═════ Records supplied ═════

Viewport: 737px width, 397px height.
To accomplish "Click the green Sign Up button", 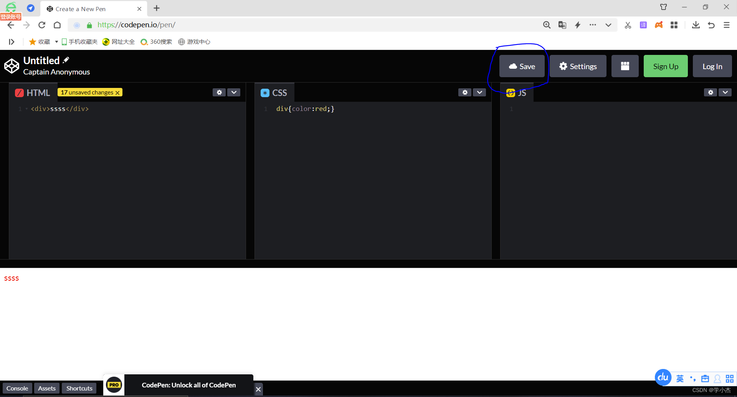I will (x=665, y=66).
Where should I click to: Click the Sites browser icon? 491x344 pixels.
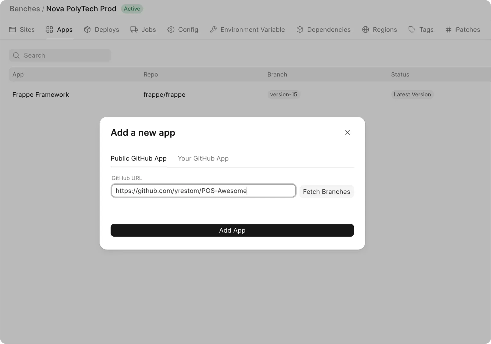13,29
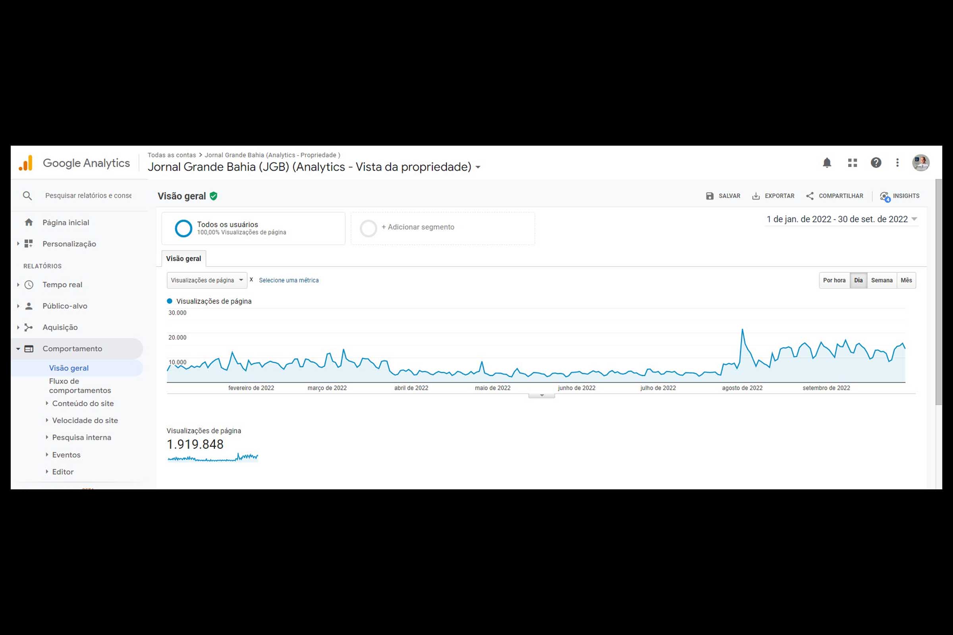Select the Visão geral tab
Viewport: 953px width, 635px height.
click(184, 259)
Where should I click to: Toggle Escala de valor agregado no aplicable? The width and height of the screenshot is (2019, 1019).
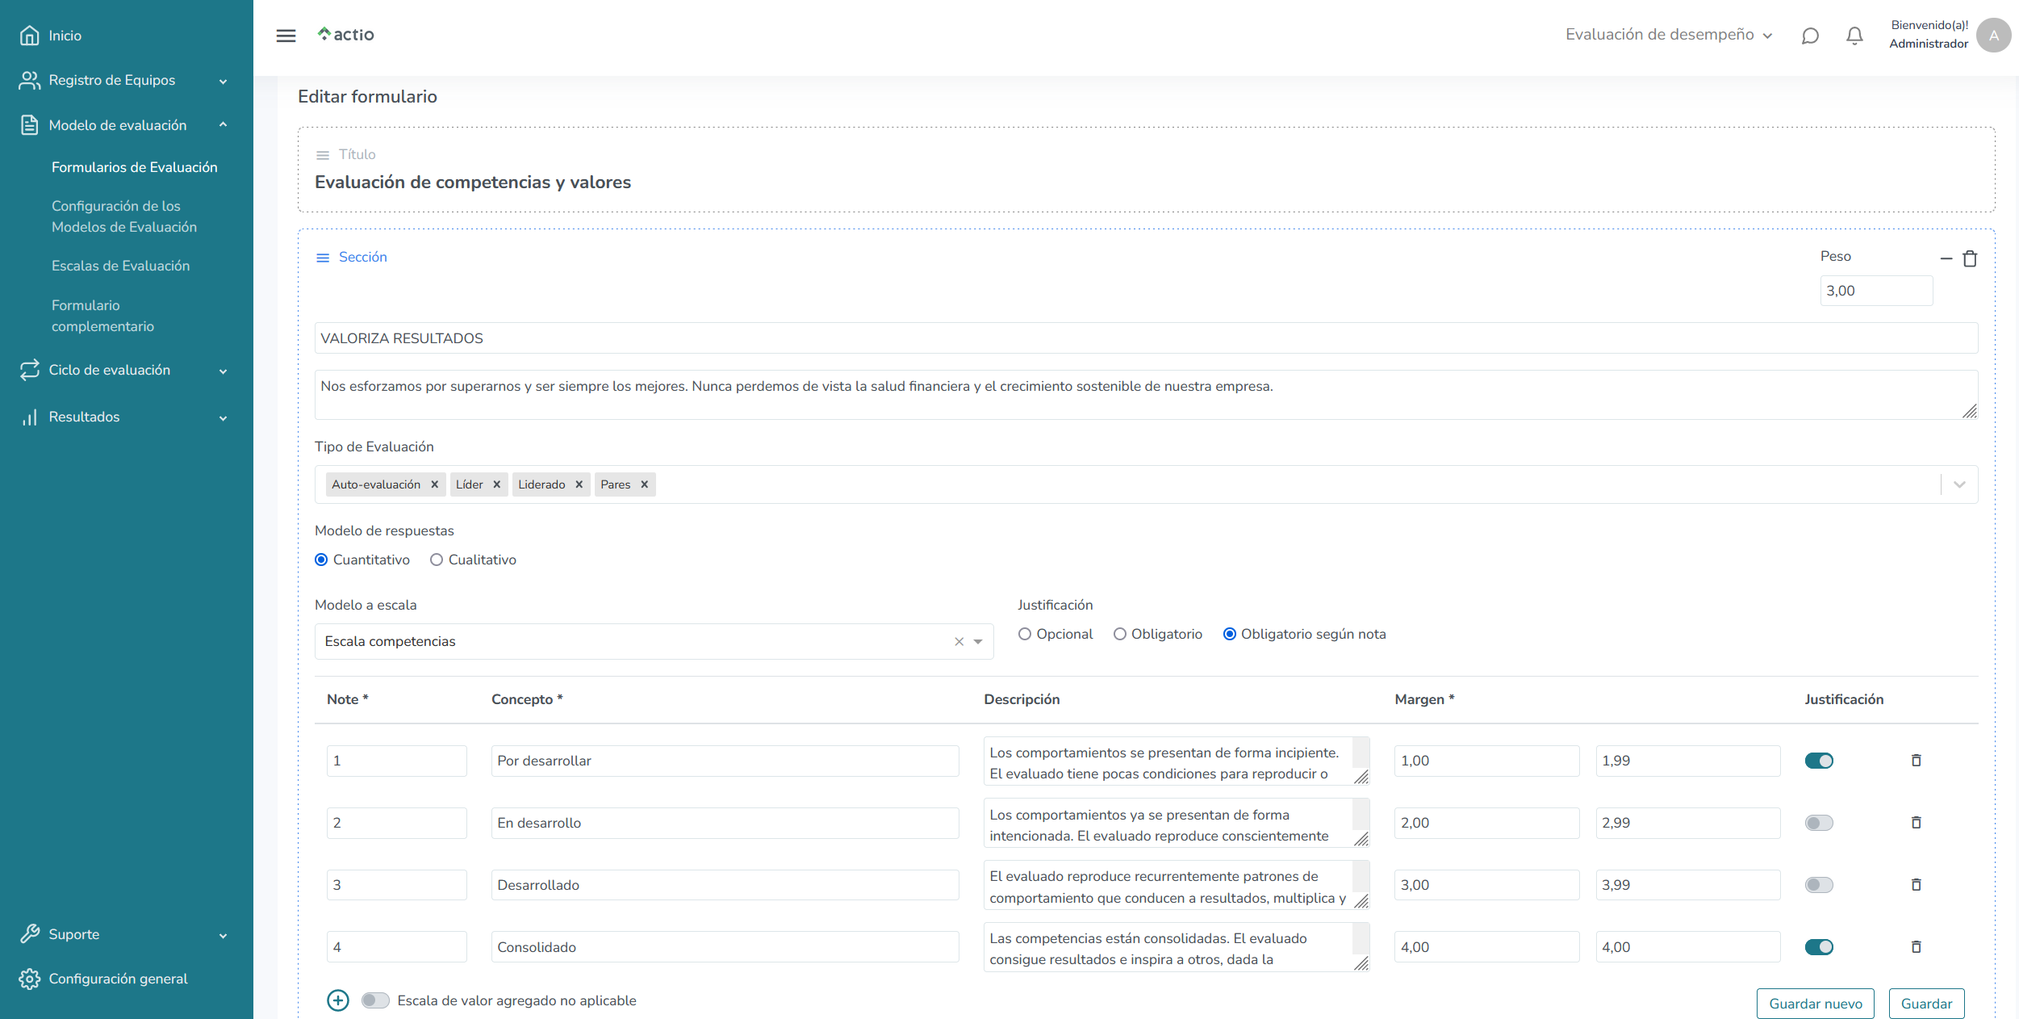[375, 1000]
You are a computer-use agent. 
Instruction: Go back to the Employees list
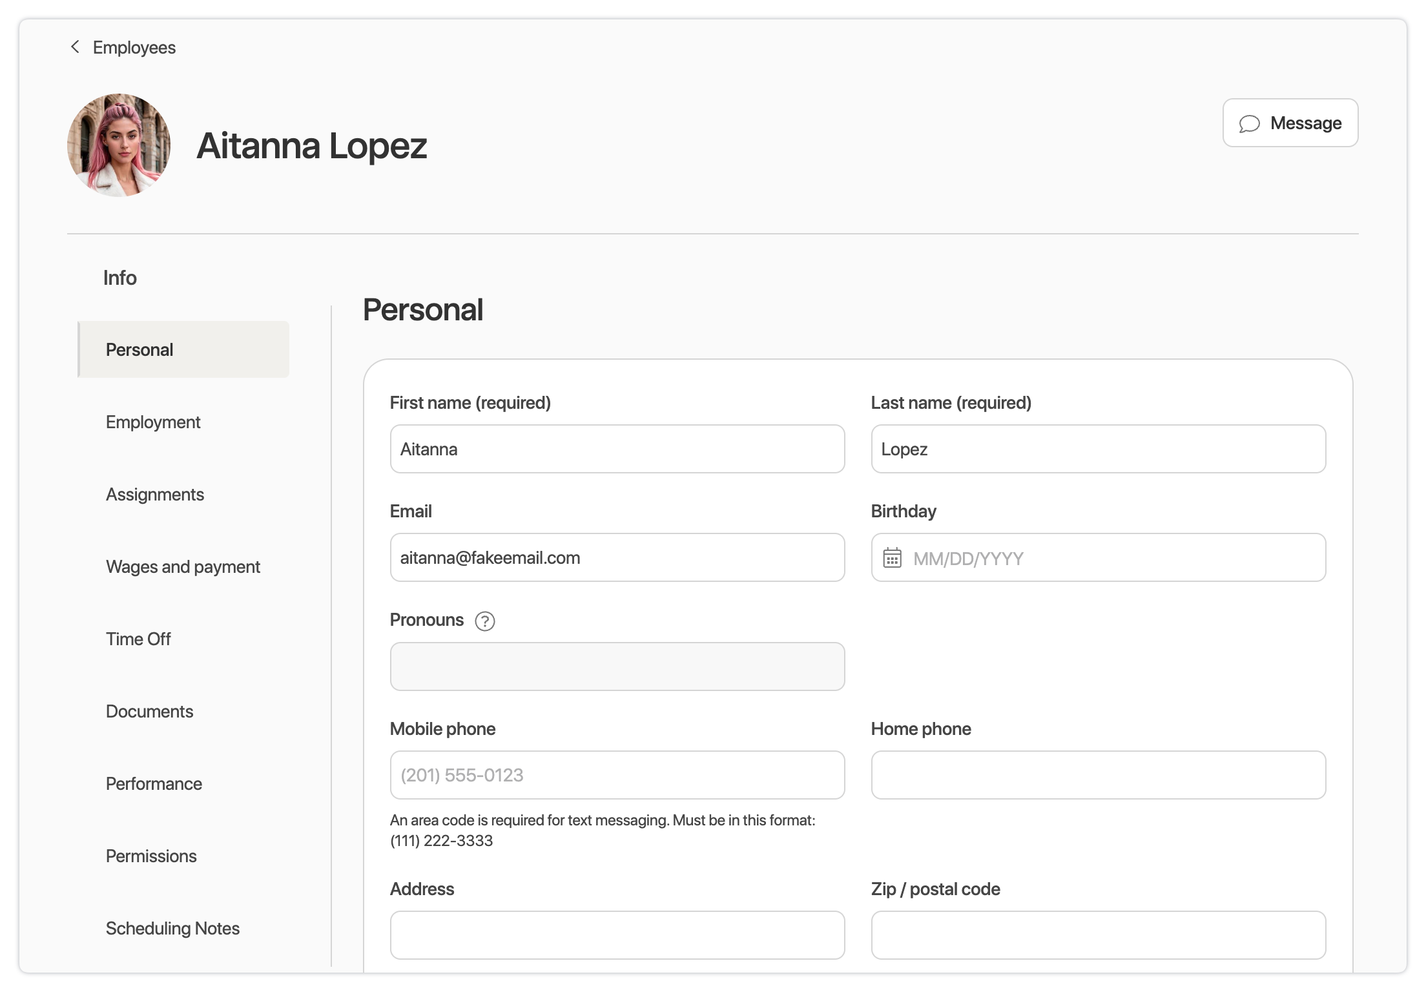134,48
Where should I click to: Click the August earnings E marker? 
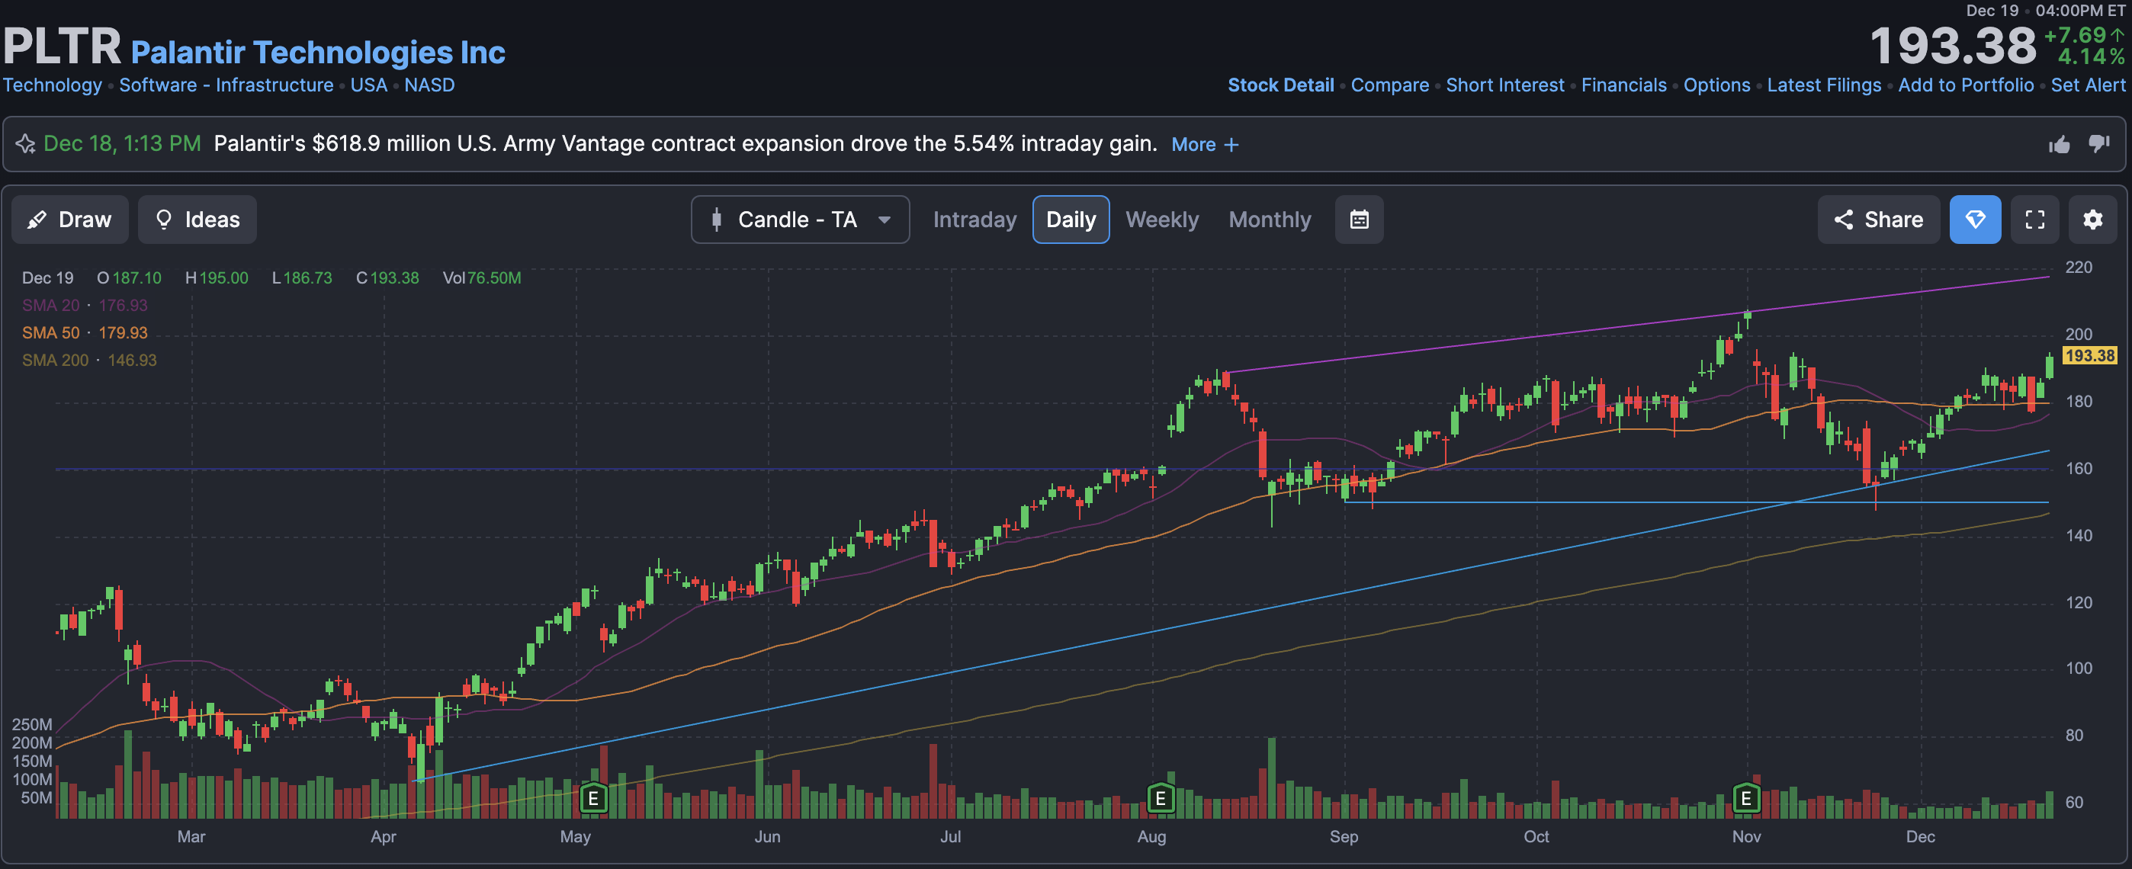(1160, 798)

═════

> [Your assignment]
A word-for-word copy is required of the lines above from the line with "You are a computer-use agent." through the last line of the data; no other lines and no pictures belong in it.

> [Written reply]
You are a computer-use agent. 
Instruction: Go back to the Employees list
134,48
Where should I click to: Click the August earnings E marker? 
(1160, 798)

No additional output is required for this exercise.